Ancient_Buddha_Statue_085349_

Now and Zen

I want to make one thing absolutely clear. I am not a Zen Buddhist, I am not advocating Zen Buddhism, I am not trying to convert anyone to it.  I have nothing to sell.  I’m an entertainer.  That is to say, in the same sense, that when you go to a concert and you listen to someone play Mozart, he has nothing to sell except the sound of the music.  He doesn’t want to convert you to anything.  He doesn’t want you to join an organization in favor of Mozart’s music as opposed to, say, Beethoven’s.  And I approach you in the same spirit as a musician with his piano or a violinist with his violin.  I just want you to enjoy a point of view that I enjoy.

Alan Watts

Experience the world as a child!  We freely except vibrations of color, sound, and motion, but as we grow, we are taught to judge what is good, and what is bad in our encounter with the world.  We accept our concepts and forms of our language and confuse them from what is actually going on.  We engage the world through our intellect, and become lost in the words and reasons we attribute to the world, without experiencing that what is as it is!

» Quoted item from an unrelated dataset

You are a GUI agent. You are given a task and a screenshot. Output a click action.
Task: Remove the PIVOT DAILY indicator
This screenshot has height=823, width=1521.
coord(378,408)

Our psychological abstractions that makes us human, also alienates us from our being in the world.  We have forgotten to be in the moment and can lose ourselves if we do not attend to the here and the now.  There is the now and zen, both which are mutually inclusive.  To be in the here and now is to be in the zen of a moment.  Attending only to the sensory stimuli of the world, but not calculating it, measuring it, or labeling it, but rather to experience it without distraction; that for what it is as it is without human interventions of language and thoughts!

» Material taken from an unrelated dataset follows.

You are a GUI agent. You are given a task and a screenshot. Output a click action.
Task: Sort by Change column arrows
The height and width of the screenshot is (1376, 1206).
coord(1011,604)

  • A person who thinks all the time has nothing to think about except thoughts.  So he loses touch with reality, and lives in a world of illusion.
  • Ego is a social institution with no physical reality.  The ego is simply your symbol of yourself. Just as the word “water” is a noise that symbolizes a certain liquid without being it, so to the idea of ego symbolizes the role you play, who you are, but it is not the same as your living organism.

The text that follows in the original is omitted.